What the task requires: Would you reproduce the material below word for word, keeping every line in its original order?

══ Stored records ══

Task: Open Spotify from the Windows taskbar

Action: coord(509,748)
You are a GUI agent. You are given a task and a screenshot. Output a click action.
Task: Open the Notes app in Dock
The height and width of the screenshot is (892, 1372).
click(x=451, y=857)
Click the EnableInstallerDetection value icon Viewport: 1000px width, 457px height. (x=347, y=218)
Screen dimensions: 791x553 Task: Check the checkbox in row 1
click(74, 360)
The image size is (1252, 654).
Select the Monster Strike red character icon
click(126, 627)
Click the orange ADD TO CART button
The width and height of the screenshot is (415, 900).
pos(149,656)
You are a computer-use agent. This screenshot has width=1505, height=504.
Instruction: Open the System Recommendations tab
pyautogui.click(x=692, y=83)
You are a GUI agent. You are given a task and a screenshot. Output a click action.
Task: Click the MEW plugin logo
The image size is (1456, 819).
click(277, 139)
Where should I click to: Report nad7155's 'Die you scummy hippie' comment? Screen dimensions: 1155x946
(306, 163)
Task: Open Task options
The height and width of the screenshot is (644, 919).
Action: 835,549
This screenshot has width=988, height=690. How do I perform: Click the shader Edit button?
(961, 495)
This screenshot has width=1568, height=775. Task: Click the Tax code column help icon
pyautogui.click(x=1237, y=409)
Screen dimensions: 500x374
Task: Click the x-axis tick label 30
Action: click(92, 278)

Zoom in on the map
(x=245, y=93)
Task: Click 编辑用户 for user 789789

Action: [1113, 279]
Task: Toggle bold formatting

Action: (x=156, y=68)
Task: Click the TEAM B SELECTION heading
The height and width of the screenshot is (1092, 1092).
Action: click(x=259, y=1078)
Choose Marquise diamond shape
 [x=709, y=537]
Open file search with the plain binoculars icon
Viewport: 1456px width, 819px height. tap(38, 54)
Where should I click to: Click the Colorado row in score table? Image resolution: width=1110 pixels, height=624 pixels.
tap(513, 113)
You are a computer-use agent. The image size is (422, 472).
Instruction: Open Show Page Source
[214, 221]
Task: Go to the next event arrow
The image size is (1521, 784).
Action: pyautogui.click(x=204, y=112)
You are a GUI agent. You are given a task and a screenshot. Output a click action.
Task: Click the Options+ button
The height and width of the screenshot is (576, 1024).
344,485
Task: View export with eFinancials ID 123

═══

Exercise output:
Task: Open Spotify from the Windows taskbar

Action: coord(509,748)
You are a GUI agent. You are given a task and a screenshot. Output a click action.
Task: Open the Notes app in Dock
The height and width of the screenshot is (892, 1372).
click(x=451, y=857)
Click the EnableInstallerDetection value icon Viewport: 1000px width, 457px height. (x=347, y=218)
Screen dimensions: 791x553 Task: Check the checkbox in row 1
click(74, 360)
The image size is (1252, 654).
Select the Monster Strike red character icon
click(126, 627)
Click the orange ADD TO CART button
The width and height of the screenshot is (415, 900).
pos(149,656)
You are a computer-use agent. This screenshot has width=1505, height=504.
Instruction: Open the System Recommendations tab
pyautogui.click(x=692, y=83)
You are a GUI agent. You are given a task and a screenshot. Output a click action.
Task: Click the MEW plugin logo
The image size is (1456, 819).
click(277, 139)
Where should I click to: Report nad7155's 'Die you scummy hippie' comment? Screen dimensions: 1155x946
(306, 163)
Task: Open Task options
The height and width of the screenshot is (644, 919).
Action: 835,549
This screenshot has width=988, height=690. How do I perform: Click the shader Edit button?
(961, 495)
This screenshot has width=1568, height=775. Task: Click the Tax code column help icon
pyautogui.click(x=1237, y=409)
Screen dimensions: 500x374
Task: Click the x-axis tick label 30
Action: click(92, 278)

Zoom in on the map
(x=245, y=93)
Task: Click 编辑用户 for user 789789

Action: [1113, 279]
Task: Toggle bold formatting

Action: (x=156, y=68)
Task: Click the TEAM B SELECTION heading
The height and width of the screenshot is (1092, 1092).
Action: click(x=259, y=1078)
Choose Marquise diamond shape
 [x=709, y=537]
Open file search with the plain binoculars icon
Viewport: 1456px width, 819px height. tap(38, 54)
Where should I click to: Click the Colorado row in score table? Image resolution: width=1110 pixels, height=624 pixels.
tap(513, 113)
You are a computer-use agent. The image size is (422, 472).
Instruction: Open Show Page Source
[214, 221]
Task: Go to the next event arrow
The image size is (1521, 784).
Action: pyautogui.click(x=204, y=112)
You are a GUI agent. You are given a task and a screenshot. Output a click action.
Task: Click the Options+ button
The height and width of the screenshot is (576, 1024).
344,485
Task: View export with eFinancials ID 123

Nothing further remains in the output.